The KnowledgeGraph (SP5) established a community standard for managing metadata, which makes HBP data searchable. The Brain Simulation Platform (SP6) has released novel modular, use case-oriented tools for integrating simulations with the KnowledgeGraph. The High-Performance Computing and Analytics Platform (SP7) deployed its services to the first FENIX site, exploiting its virtual machines and object storage: a crucial infrastructure integration milestone. After in-depth review, the Medical Informatics Platform (SP8) is implementing local and federated installations for interrogating medical data according to a new deployment plan. The Neuromorphic Computing Platform (SP9) has two current-generation brain-inspired systems, routinely accessed by a range of users for tasks such as faster-than-real-time brain simulation, for exploring how the brain re-organises itself. We developed next-generation neuromorphic chips, with biologically inspired learning capabilities driven by new neuroscience insights. The Neurorobotics Platform demonstrated an in-silico reconstruction of a stroke recovery experiment, confirming that a large-scale, data-driven scaffold model of the whole-mouse brain can be used in a realistic closed-loop robotics experiment.
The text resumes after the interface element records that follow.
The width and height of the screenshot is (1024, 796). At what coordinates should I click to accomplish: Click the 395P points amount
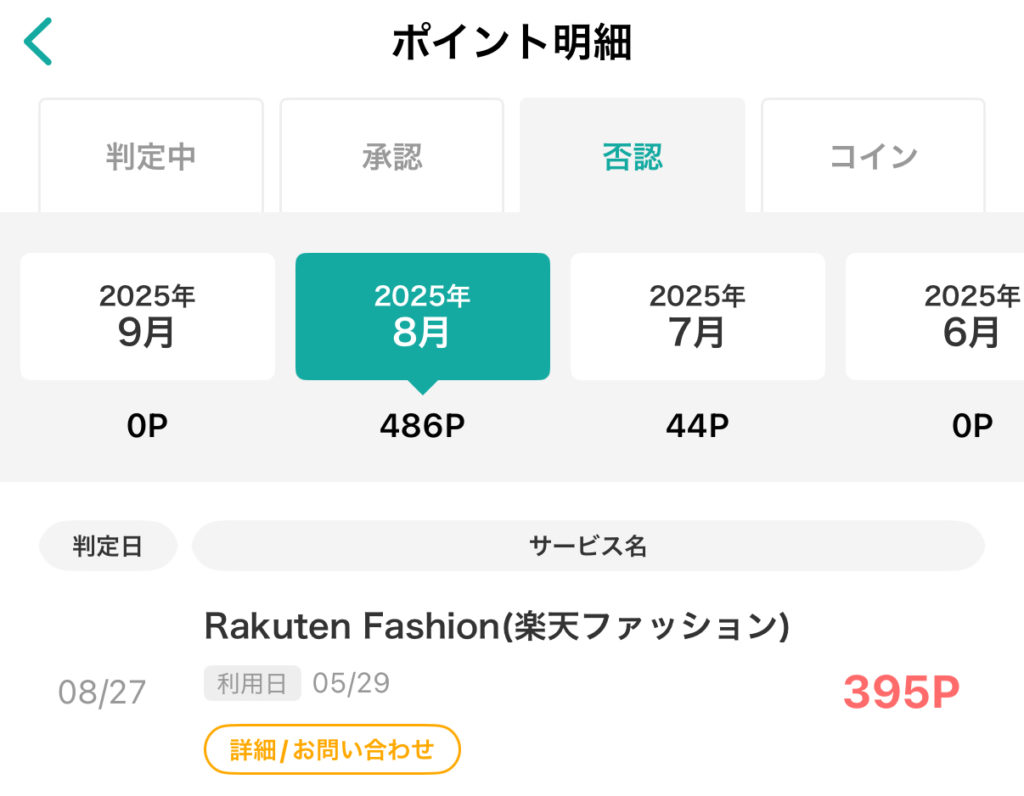[x=900, y=691]
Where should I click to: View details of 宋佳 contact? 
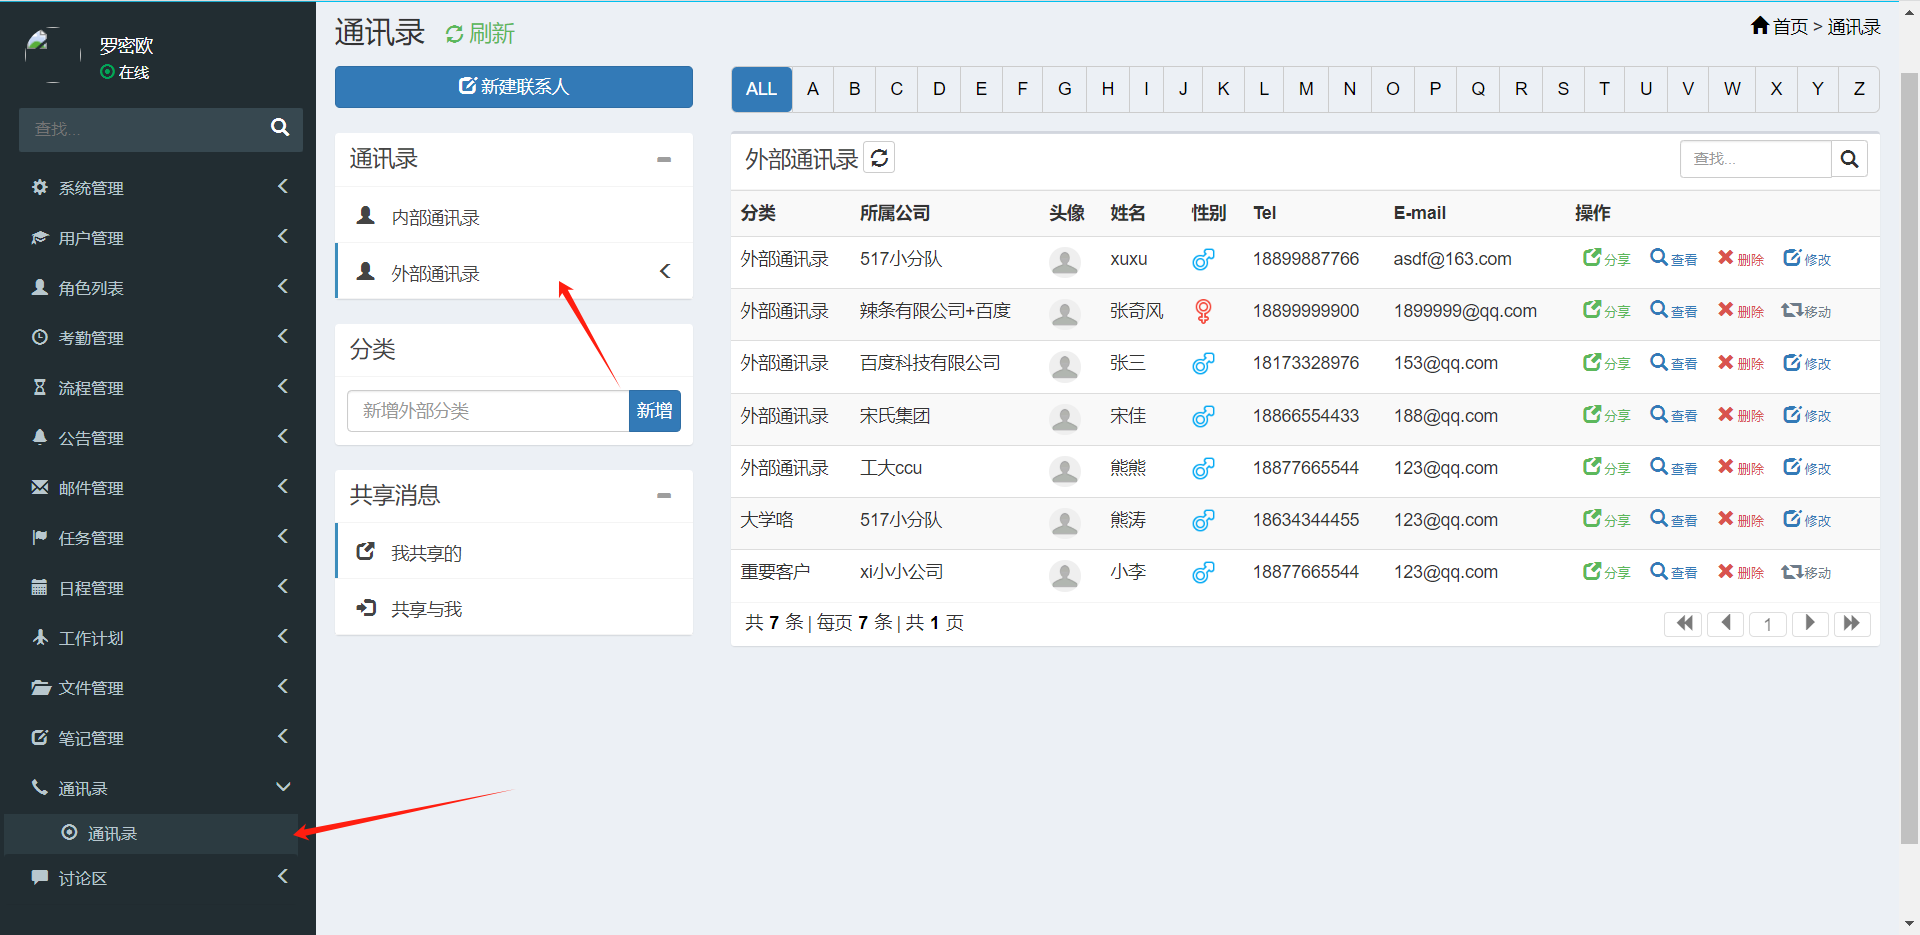click(x=1673, y=415)
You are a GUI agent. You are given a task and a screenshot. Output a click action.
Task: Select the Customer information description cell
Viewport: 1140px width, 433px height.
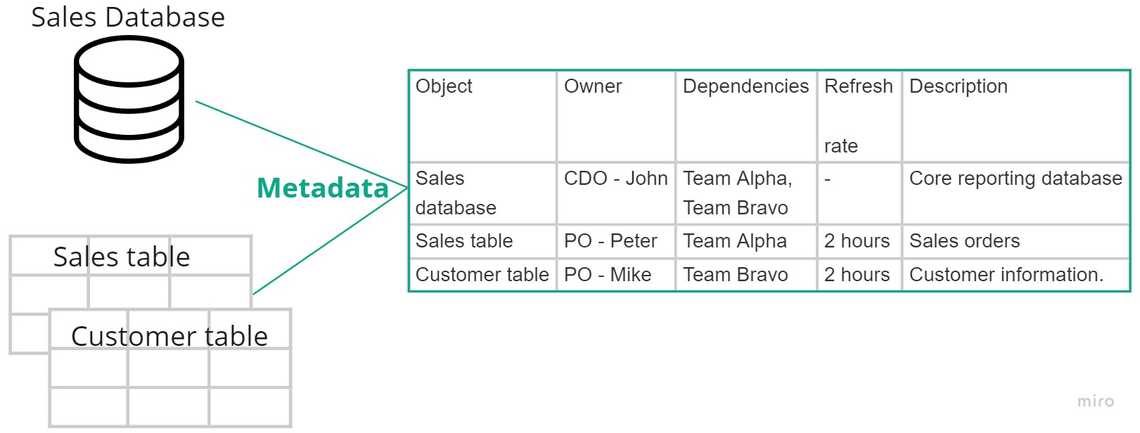pyautogui.click(x=1016, y=275)
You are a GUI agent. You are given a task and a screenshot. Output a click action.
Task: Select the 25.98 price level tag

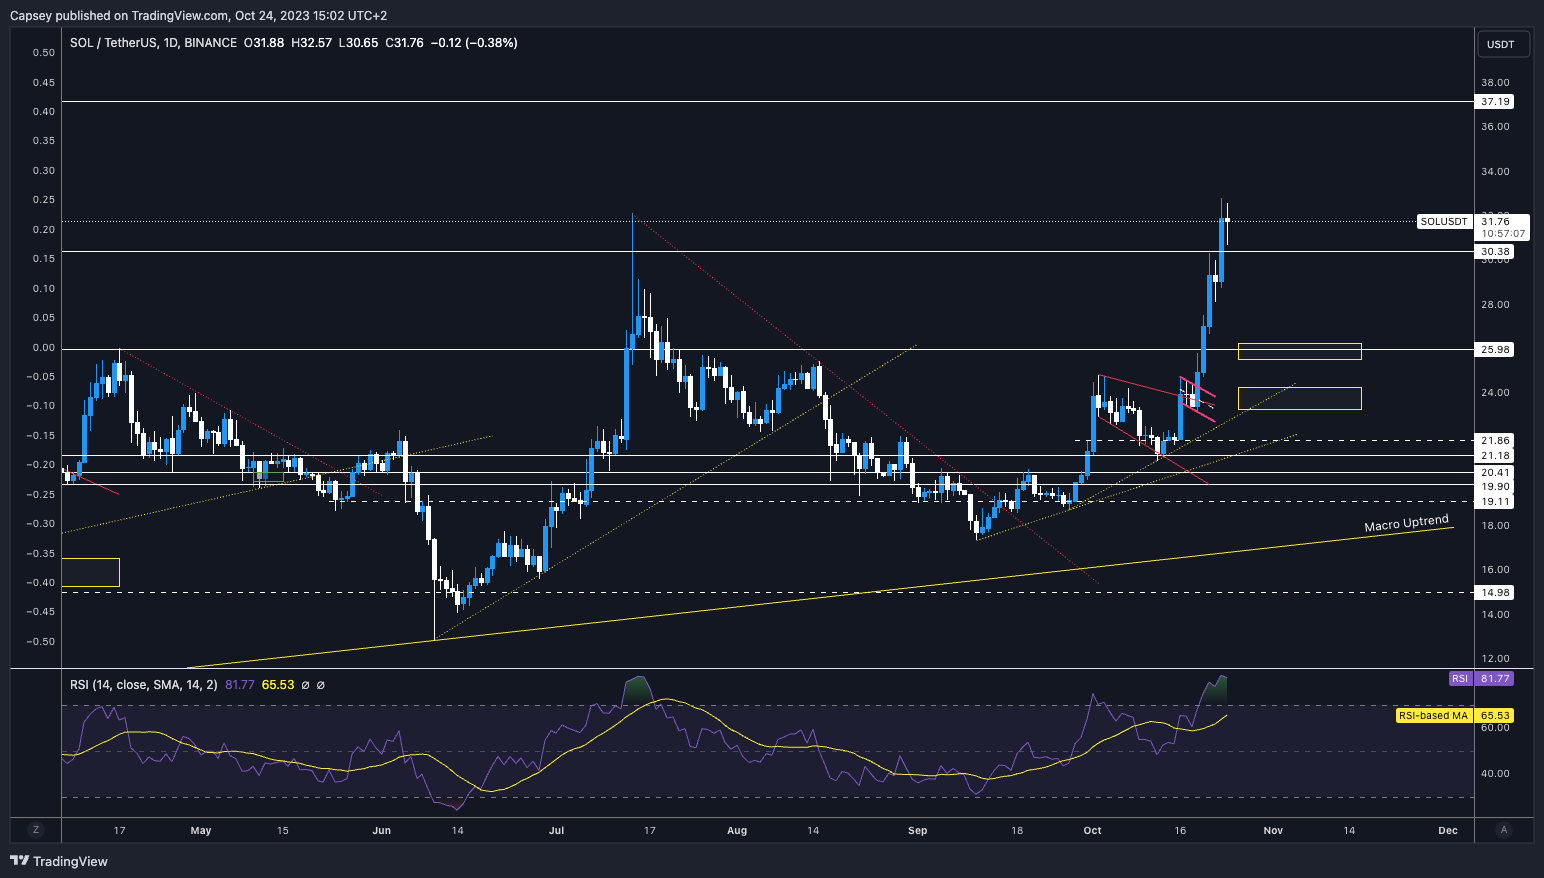tap(1495, 350)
Integration of ethics has improved, helped by a revived Ethics Rapporteur network and the Ethics Advisory Board. An Ombudsperson and a Data Protection Officer were appointed.
A broad range of data types and experimental setups were used to populate atlases as precursors for future components. IEEG data from epilepsy patients served as a start point for integrating dynamic physiological data, preparing the ground for medical informatics work in SGA2, for increased impact on brain diseases. Acquired data sets represent high-quality, often unique inputs for modelling, feeding biologically realistic information into simulations of the neocortex, hippocampus and basal ganglia brain regions, whole brain models and highly detailed molecular-level simulations. This basic research facilitates study of drug-receptor interactions, a prerequisite for improved understanding of pharmacodynamics of drug candidates, and helps to identify new drug targets. Finally, neuroscience insights are increasingly informing new technologies such as brain-inspired computing, deep learning and robotics.
The HBP’s state-of-the-art ICT to advance modern neuroscience research is unrivalled. The HBP infrastructure complements growing global efforts to advance our understanding of the brain, cure brain diseases and develop brain-inspired technologies, and is a very competitive product. It builds on interdisciplinary collaboration, the use of modern ICT methods and their refinement. The interaction between neuroscience and modern computing is crucial. Only modern ICT infrastructures like the HBP’s can enable the efficient use of neuroscience data for model building and hence a multilevel understanding of the brain. Equally, only brain science can provide the urgently needed inputs to go from traditional deep network approaches to truly biologically inspired artificial intelligence.